One of the hardest parts of transitioning from armchair therapist to real therapist is not being able to freely share my own stories in the therapy room. Self-disclosure has traditionally been a no-no in the world of therapy. While that has changed in recent decades with the advent of more relational models, disclosure about oneself is still not something one leads with when therapizing others. “Did I tell you about the time I…?” No, the therapy hour is reserved for your client and his or her concerns. The client is not there to listen to your stories or otherwise cater to you, the therapist.
I have always loved to share my stories. It is how I relate. If a friend tells me something, my way of saying, “I know what you mean” or “I have been there” or “Yes! I get it,” more often than not, is to relay a story of my own. I never really stopped to ponder whether they got the connection between their story and mine – rather, just assumed they did – until my ‘tween daughter said to me one day, “This is not about you!” It turns out she interprets my (frequent) interjections of my own stories as turning the spotlight away from her and onto myself. As offensive as she was in the way she conveyed the message, I had to stop and consider her perspective. Which then caused me to wonder, do others think that, too?
I thought about my reaction when others share their stories in the midst of my story. I do think I look for that common thread, the connection in the person’s mind to my own. While there is no doubt that stories can take on a life of their own and my story on occasion has been hijacked by someone else’s, I just chalk that up to the nature of how we women speak. We emote through our talking and storytelling. A story about Dave’s mom’s Alzheimer’s might lead to a conversation about how Chris’ dad is doing in the aftermath of his surgery, which might lead to a discussion of my elbow pain and wondering if I have tendonitis. We pivot often, sometimes seamlessly, other times less so, to get in all of things we have to say, however trivial or important. Our circuitous conversations involving tangential snippets and threads are not evidence of flighty, confused or illogical minds. Rather, they demonstrate that we are pillars of the village, the glue that binds, the marshmallows to the Rice Krispies – whatever metaphor one wants to use. We multitask. We run families, PTAs, companies, neighborhood associations and all manner of groups. We socialize, commune, network, and connect. It is no wonder that our conversations are like trees, with a multitude of branches.

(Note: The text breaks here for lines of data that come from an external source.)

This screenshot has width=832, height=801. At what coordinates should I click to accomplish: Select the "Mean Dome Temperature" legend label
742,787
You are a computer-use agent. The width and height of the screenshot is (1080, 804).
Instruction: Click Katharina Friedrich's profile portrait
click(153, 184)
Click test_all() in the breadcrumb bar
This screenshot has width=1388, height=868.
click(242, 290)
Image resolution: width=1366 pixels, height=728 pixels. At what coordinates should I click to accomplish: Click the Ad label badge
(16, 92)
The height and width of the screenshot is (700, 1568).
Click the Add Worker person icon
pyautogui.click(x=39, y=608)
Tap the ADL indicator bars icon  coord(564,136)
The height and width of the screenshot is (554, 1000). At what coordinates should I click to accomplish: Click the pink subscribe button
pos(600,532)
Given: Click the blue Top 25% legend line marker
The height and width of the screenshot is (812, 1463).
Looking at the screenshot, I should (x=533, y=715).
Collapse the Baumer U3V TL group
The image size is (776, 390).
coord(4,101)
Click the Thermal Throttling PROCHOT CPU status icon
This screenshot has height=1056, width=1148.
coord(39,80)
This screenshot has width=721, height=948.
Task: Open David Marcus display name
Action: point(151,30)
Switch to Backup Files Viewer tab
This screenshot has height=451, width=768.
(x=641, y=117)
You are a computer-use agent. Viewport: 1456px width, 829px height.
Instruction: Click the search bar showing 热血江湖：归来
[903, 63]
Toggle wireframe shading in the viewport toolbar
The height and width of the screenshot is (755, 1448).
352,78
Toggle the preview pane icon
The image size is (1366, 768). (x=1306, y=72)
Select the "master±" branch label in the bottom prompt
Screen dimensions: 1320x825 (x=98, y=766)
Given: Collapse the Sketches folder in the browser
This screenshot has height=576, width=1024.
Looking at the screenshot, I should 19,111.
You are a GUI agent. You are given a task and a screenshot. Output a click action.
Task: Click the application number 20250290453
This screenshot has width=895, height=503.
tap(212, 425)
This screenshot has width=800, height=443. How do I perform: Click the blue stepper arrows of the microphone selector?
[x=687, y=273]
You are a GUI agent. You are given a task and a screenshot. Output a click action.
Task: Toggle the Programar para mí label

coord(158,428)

And therein lies the common denominator in all of these wonderful lengthy, twisted, sometimes messy gabfests: we, us, the women in the conversation. In conversing, we provide care to ourselves and our friends. Often the substance of the conversations revolves around others, but we are really saying something about ourselves. I see you. You see me. I understand you. You understand me. In our friends’ eyes, we can be seen, heard and felt. Armchair therapy at its best, with a freely flowing exchange of empathy, laughter and, occasionally, tears.
So, while self-disclosure may have a limited place in the therapy room with clients, with friends it is really its own form of therapy. Self-care, I call it. I will take it whenever and wherever, in big and small doses – a girls’ weekend in Vegas, a commemorative birthday trip, a quick walk around the neighborhood, over coffee, lunch or brunch, in the condiments aisle of Giant supermarket, via Facetime. For us, sharing in whatever form is caring.